Chase did more or less confirm that the original SNL cast hated him after he left the show after the first season. He said he’d only been hired originally as the head writer because Lorne Michaels did not think he could act. Chase then helped convince a reluctant John Belushi to join the cast, but once he did, Belushi was “extremely pissed and jealous of me because I became the first star” of SNL.
In an interview a number of years ago, Bill Murray — who reportedly once referred to Chase as “a medium talent” — also admitted that he and Chase nearly came to blows when Chase returned to the show to host for the first time. “It was really a Hollywood fight,” Murray told Empire Magazine in 2012. “It was an Oedipal thing, a rupture. Because we all felt mad he had left us, and somehow I was the anointed avenging angel, who had to speak for everyone. But Chevy and I are friends now. It’s all fine.”
Chase confirmed as much, saying that he and Murray occasionally golf, though Murray is very good at it. “Pretty much every time we play, as I’m approaching the second hole, he’d be sitting all the way up at the ninth hole waiting for me. That’s how good he was. But I wanted to play. I think I’d shoot about 180.”
Chase further revealed that he was supposed to be a main cast member along with Bill Murray on Ghostbusters. “but they got another guy because I was busy. I couldn’t f*cking believe it.”
He also remains friends with frequent SNL host Steve Martin, for whom he had a backhanded compliment. “Steven Martin is one of the funniest guys conceptually in the world. He’s not out there as much as I project, so he’s not that good. But he’s a great friend.”
Chase is also friends with Paul McCartney. Bizarrely, Chase also mentioned that “I knew John [Lennon], too,” before awkwardly adding, “but somebody shot him.” He said that Lennon was “cheeky, but not snarky,” and that the two of them used to eat in the same place in the Central Park, but that other “people were very frightened of him. No one would ask him for his autograph, because he was John Lennon. If you smelled him, that was good enough. I was famous in this country already, so he knew who I was.”

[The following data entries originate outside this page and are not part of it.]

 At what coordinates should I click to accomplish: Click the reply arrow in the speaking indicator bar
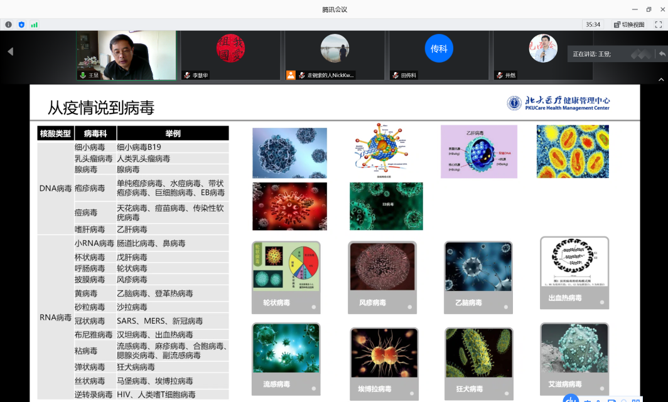coord(662,54)
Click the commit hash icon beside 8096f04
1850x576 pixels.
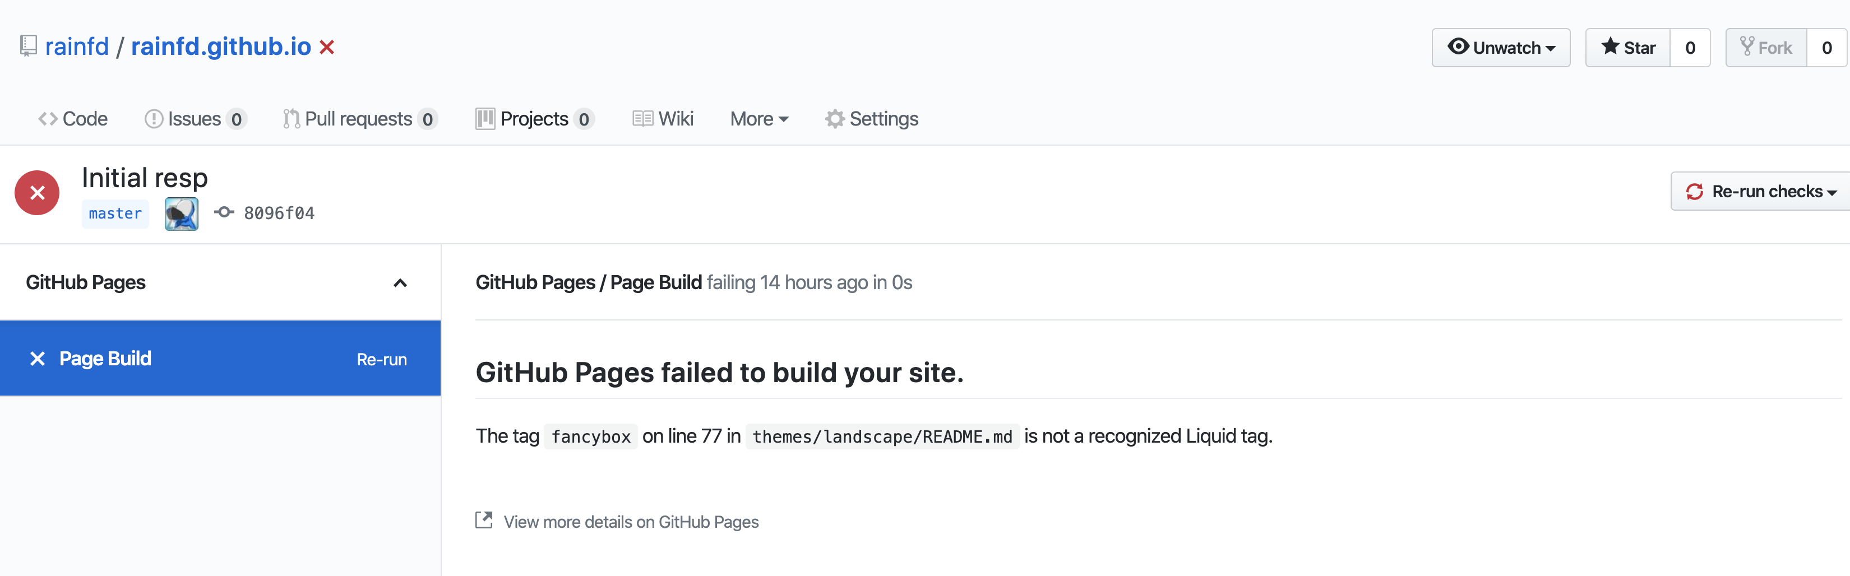(223, 213)
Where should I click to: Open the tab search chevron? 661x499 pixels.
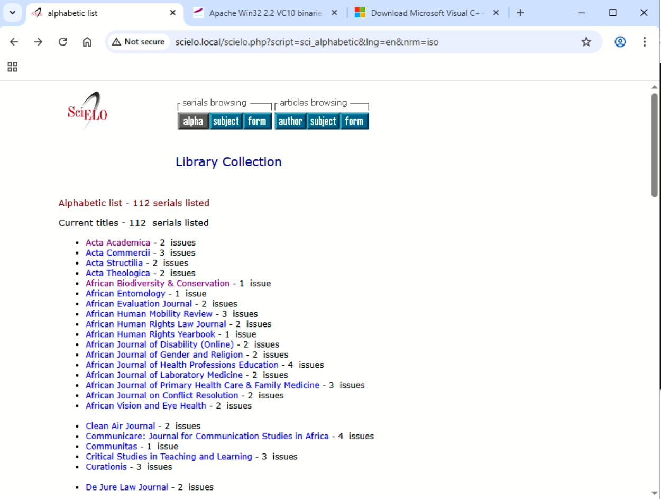coord(12,13)
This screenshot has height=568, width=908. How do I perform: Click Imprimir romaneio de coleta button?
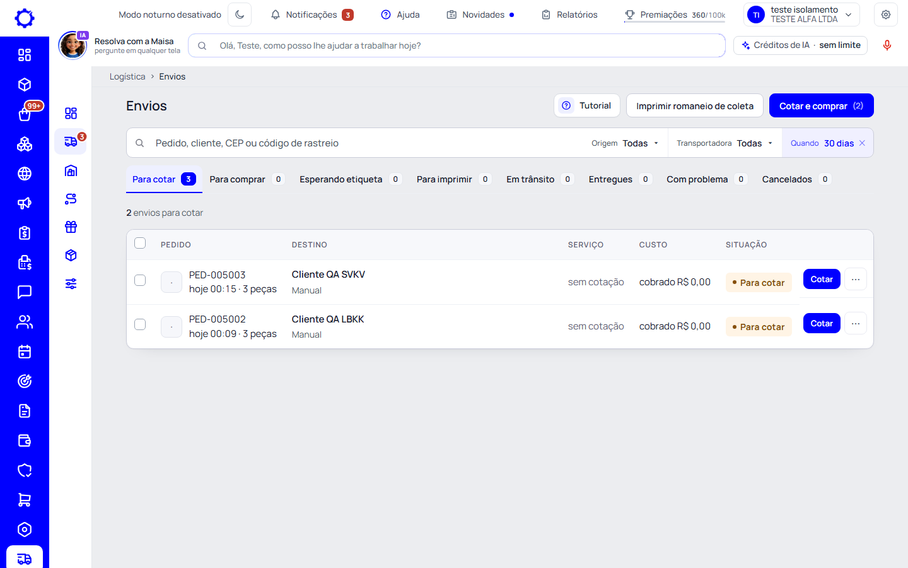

Chase doesn’t appear to be friends, however, with Paul Simon, with whom Chase collaborated on Simon’s “You Can Call Me Al” music video, which is not about Al Franken. “You think [Paul Simon] gives a sh*t about who [Al Franken] is?” Chase asked Lowe. “Paul Simon is right up there with the Beatles. He’s been there forever with Simon and Schuster, er, Simon and Garfunkel.” Chase said that it was Lorne Michaels’s idea that Chase be in Simon’s video. “I adored him,” Chase said, “and I gave him all I could, but I haven’t heard from him in f**king years.”
Before Lowe ended the video, Chase also conceded that there was a lot of drugs on the set of Caddyshack, but that drug use in Hollywood slowed considerably soon thereafter “because of views on behavior and religion [in the ’80s] were effective … that was because of that goddamn Reagan and their people … I’m glad because I probably would have taken it to my grave.”